Index(['id', 'Name', 'Paper', 'Water type', 'pH', 'Conductivity (uS)',
       'SO4 (mg/l)', 'Cl (mg/l)', 'K (mg/l)', 'Na (mg/l)', 'Ca (mg/l)',
       'Mg (mg/l)', 'Concentration (mg/l)', 'HD_0', 'HD_60', 'HD_diff',
       'ksed (1/h)'],
      dtype='object')

In [9]:
df = df[df.columns[~df.columns.isin(['id', 'Name', 'Paper', 'Water type','HD_0', 'HD_60', 'HD_diff'])]]
print("The df dataframe shape is: ", df.shape)
df.head()

The df dataframe shape is:  (44, 10)


Unnamed: 0,pH,Conductivity (uS),SO4 (mg/l),Cl (mg/l),K (mg/l),Na (mg/l),Ca (mg/l),Mg (mg/l),Concentration (mg/l),ksed (1/h)
0,8.05,37400.0,3133.0,19333.0,377.8,10620.0,398.0,1361.4,10.0,0.398
1,7.99,36300.0,2550.0,17667.0,339.8,9726.0,376.0,1225.4,10.0,0.0596
2,7.99,36300.0,2550.0,17667.0,339.8,9726.0,376.0,1225.4,50.0,0.205
3,7.99,36300.0,2550.0,17667.0,339.8,9726.0,376.0,1225.4,100.0,0.383
4,7.99,36300.0,2550.0,17667.0,339.8,9726.0,376.0,1225.4,200.0,0.669


In [10]:
x = df[df.columns[~df.columns.isin(['ksed (1/h)'])]]

scaler = MinMaxScaler()

x_scaled = scaler.fit_transform(x.to_numpy())
x_scaled = pd.DataFrame(x_scaled, columns=[
    'pH', 'Conductivity (uS)',
    'SO4 (mg/l)', 'Cl (mg/l)', 'K (mg/l)', 'Na (mg/l)', 'Ca (mg/l)',
    'Mg (mg/l)', 'Concentration (mg/l)'])

x_scaled.head()

Unnamed: 0,pH,Conductivity (uS),SO4 (mg/l),Cl (mg/l),K (mg/l),Na (mg/l),Ca (mg/l),Mg (mg/l),Concentration (mg/l)
0,0.782051,0.781485,0.970674,0.918316,0.809005,0.911765,0.890157,0.968862,0.049952
1,0.766667,0.758373,0.790042,0.839181,0.727612,0.835004,0.84094,0.872069,0.049952
2,0.766667,0.758373,0.790042,0.839181,0.727612,0.835004,0.84094,0.872069,0.249962
3,0.766667,0.758373,0.790042,0.839181,0.727612,0.835004,0.84094,0.872069,0.499975
4,0.766667,0.758373,0.790042,0.839181,0.727612,0.835004,0.84094,0.872069,1.0


In [11]:
y = df['ksed (1/h)']
print("The y size is: ", y.size)
y.head()

The y size is:  44


0    0.3980
1    0.0596
2    0.2050
3    0.3830
4    0.6690
Name: ksed (1/h), dtype: float64

In [12]:
x_train, x_test, y_train, y_test = train_test_split(x_scaled, y, test_size=0.1, random_state=0)
print(f'The shape of x_train is: {x_train.shape[0]}x{x_train.shape[1]}')
print(f'The shape of x_test is: {x_test.shape[0]}x{x_test.shape[1]}')

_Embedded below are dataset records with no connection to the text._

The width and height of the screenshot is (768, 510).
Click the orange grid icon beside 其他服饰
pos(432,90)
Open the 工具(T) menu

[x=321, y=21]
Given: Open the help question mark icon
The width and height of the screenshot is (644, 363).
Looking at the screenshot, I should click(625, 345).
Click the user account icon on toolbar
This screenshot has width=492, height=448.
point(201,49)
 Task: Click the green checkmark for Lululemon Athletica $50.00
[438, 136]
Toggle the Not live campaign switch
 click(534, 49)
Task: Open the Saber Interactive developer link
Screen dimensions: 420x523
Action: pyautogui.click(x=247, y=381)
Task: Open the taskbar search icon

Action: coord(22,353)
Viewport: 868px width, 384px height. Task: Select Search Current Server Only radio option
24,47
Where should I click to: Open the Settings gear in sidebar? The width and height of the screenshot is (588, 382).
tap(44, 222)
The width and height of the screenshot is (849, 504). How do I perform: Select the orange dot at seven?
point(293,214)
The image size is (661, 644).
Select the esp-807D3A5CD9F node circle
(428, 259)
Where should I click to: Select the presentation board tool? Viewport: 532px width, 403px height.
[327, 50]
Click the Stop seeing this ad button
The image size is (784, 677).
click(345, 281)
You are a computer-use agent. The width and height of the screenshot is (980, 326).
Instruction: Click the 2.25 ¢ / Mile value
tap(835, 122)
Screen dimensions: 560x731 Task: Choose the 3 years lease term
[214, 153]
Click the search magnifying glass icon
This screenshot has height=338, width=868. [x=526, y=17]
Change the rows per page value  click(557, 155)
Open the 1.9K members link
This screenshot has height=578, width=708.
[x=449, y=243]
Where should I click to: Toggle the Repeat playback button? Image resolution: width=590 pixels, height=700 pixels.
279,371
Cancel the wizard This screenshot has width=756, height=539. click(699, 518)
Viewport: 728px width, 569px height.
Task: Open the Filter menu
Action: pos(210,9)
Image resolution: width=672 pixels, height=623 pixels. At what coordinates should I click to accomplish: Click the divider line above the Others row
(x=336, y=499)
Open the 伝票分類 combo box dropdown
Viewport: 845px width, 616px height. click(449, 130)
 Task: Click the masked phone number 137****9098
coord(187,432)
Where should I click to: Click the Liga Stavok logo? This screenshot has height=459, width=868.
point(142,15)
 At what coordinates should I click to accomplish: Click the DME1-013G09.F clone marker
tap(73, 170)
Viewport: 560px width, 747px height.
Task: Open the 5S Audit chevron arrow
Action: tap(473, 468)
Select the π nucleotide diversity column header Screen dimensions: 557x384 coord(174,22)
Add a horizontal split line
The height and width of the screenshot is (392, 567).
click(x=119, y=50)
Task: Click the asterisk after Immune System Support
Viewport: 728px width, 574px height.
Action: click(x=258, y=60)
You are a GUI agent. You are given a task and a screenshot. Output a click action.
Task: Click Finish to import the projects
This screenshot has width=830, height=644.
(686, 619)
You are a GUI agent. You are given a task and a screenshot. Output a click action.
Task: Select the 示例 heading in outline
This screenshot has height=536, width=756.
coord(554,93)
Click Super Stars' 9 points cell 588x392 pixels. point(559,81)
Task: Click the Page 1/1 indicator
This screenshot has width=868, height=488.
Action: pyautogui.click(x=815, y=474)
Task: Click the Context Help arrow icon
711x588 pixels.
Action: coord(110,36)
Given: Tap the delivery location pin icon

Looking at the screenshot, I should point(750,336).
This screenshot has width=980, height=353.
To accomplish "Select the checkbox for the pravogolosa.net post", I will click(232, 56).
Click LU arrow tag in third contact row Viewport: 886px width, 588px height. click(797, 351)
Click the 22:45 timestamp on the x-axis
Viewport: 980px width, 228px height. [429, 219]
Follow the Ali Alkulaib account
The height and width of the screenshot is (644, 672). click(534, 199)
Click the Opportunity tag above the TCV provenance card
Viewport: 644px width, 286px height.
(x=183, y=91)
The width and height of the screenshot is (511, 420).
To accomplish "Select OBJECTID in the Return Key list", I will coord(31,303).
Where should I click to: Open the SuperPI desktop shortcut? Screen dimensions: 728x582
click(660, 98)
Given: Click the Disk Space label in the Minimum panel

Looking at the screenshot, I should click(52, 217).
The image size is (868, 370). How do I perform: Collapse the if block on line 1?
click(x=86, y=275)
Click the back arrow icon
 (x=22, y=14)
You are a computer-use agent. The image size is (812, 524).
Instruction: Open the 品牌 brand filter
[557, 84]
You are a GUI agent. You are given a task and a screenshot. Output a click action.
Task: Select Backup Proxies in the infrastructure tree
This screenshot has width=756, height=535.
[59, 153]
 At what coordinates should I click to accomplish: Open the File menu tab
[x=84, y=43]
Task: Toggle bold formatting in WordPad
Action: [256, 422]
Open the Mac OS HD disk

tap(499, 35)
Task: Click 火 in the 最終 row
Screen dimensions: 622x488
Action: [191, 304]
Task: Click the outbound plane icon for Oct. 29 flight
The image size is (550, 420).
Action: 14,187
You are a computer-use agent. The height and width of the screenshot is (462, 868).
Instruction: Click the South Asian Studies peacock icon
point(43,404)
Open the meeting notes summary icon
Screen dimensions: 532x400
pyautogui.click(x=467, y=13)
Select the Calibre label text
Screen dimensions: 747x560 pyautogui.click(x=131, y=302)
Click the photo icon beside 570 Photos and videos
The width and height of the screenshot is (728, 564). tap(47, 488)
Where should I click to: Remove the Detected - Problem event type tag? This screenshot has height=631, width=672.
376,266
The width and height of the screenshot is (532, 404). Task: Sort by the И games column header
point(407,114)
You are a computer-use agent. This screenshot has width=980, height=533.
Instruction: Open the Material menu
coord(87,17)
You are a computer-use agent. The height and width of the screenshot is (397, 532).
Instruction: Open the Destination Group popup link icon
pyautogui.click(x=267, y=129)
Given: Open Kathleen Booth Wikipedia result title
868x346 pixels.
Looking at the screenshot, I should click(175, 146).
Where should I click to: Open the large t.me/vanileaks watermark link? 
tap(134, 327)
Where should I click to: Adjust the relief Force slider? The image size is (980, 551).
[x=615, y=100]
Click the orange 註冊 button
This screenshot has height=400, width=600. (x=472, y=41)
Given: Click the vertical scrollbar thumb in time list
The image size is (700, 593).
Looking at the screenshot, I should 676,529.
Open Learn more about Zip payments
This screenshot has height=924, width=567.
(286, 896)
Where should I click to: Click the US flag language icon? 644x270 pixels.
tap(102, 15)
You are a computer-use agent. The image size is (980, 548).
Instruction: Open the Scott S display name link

The shape of x_train is: 39x9
The shape of x_test is: 5x9


In [13]:
RF = RandomForestRegressor(n_estimators = 10,
                           criterion = 'squared_error',
                           random_state=0, 
                           )
RF
RF.fit(x_train, y_train)
#print(r2_score(y_test, RF.predict(x_test)))

RandomForestRegressor(n_estimators=10, random_state=0)

In [14]:
y_train_pred = RF.predict(x_train)
print(f'Train MSE = {mean_squared_error(y_train, y_train_pred)}' )
print(f'Train R^2 = {RF.score(x_train, y_train)}' ) 
y_test_pred = RF.predict(x_test)
print(f'Test MSE = {mean_squared_error(y_test, y_test_pred)}' )
print(f'Test R^2 = {RF.score(x_test, y_test)}' ) 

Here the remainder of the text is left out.